Understanding humans from LiDAR point clouds is one of the most critical tasks in autonomous driving due to its close relationships with pedestrian safety, yet it remains challenging in the presence of diverse human-object interactions and cluttered backgrounds. Nevertheless, existing methods largely overlook the potential of leveraging human-object interactions to build robust 3D human pose estimation frameworks. There are two major challenges that motivate the incorporation of human-object interaction. First, human-object interactions introduce spatial ambiguity between human and object points, which often leads to erroneous 3D human keypoint predictions in interaction regions.
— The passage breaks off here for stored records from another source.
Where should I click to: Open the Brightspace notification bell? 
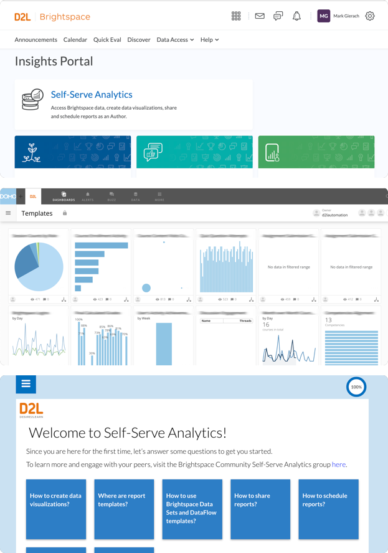pyautogui.click(x=298, y=16)
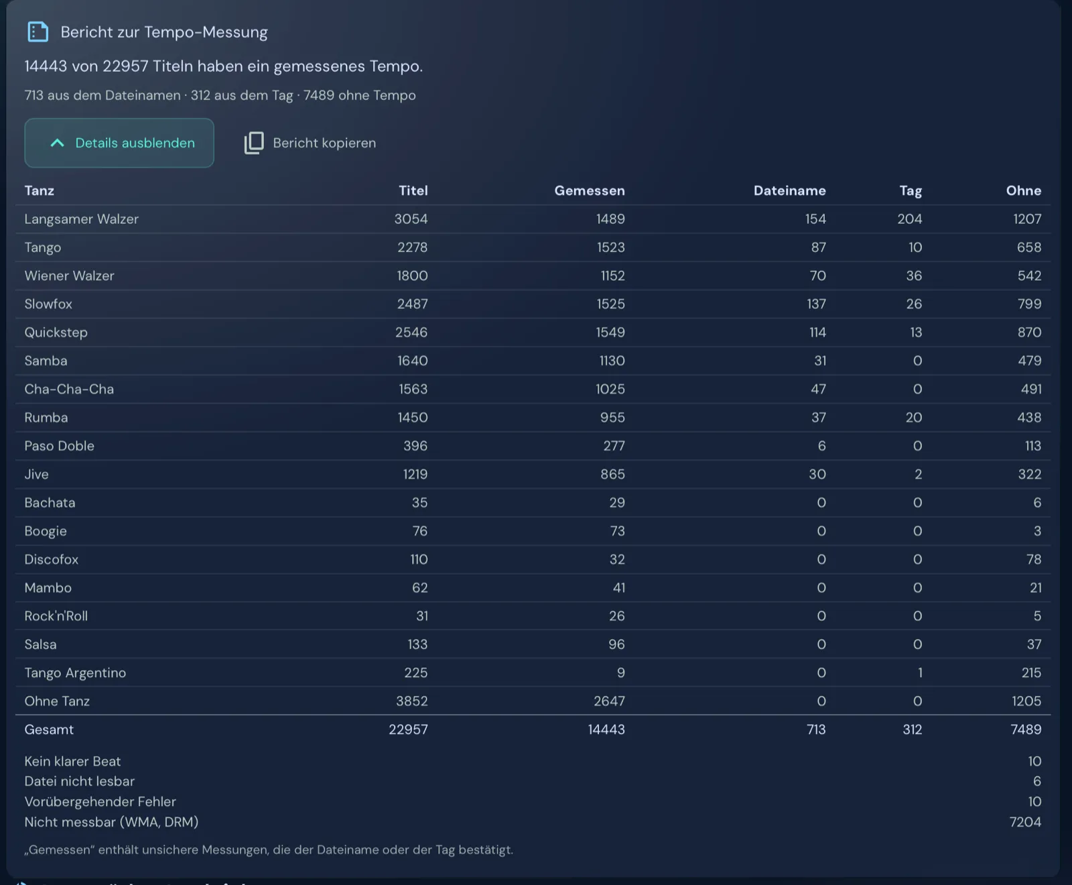The width and height of the screenshot is (1072, 885).
Task: Click the Dateiname column header
Action: pyautogui.click(x=789, y=190)
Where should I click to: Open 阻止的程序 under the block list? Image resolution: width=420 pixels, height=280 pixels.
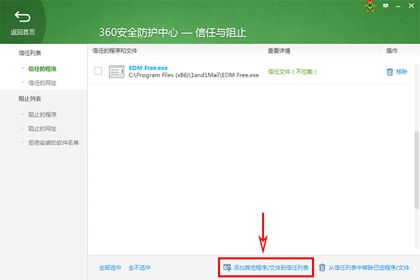[42, 114]
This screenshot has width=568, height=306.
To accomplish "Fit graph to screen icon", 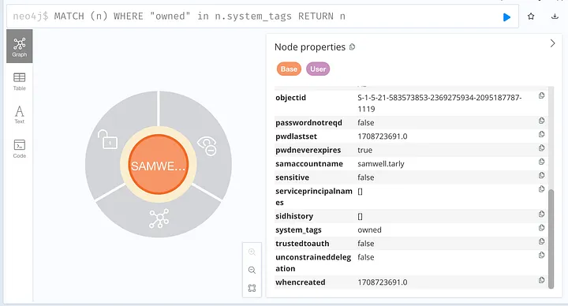I will (252, 289).
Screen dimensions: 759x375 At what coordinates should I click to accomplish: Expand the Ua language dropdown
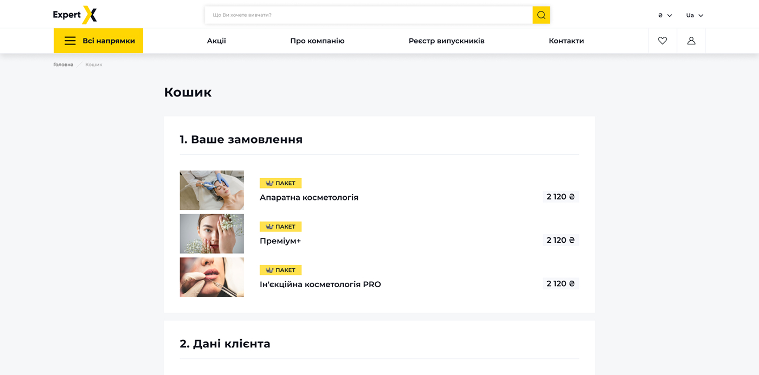[x=694, y=15]
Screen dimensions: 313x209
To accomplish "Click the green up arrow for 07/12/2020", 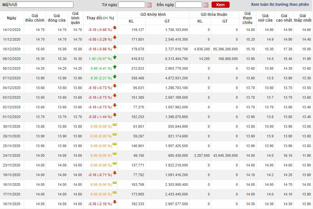I will [115, 76].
Second, there exists severe class imbalance in the number of points between interacting and non-interacting body parts, with the interaction-frequent regions such as hand and foot being sparsely observed in LiDAR data. To address these challenges, we propose a Human-Object Interaction Learning (HOIL) framework for robust 3D human pose estimation from LiDAR point clouds. To mitigate the spatial ambiguity issue, we present human-object interaction-aware contrastive learning (HOICL) that effectively enhances feature discrimination between human and object points, particularly in interaction regions. To alleviate the class imbalance issue, we introduce contact-aware part-guided pooling (CPPool) that adaptively reallocates representational capacity by compressing overrepresented points while preserving informative points from interacting body parts. In addition, we present an optional contact-based temporal refinement that refines erroneous per-frame keypoint estimates using contact cues over time. As a result, our HOIL effectively leverages human-object interaction to resolve spatial ambiguity and class imbalance in interaction regions. Codes will be released.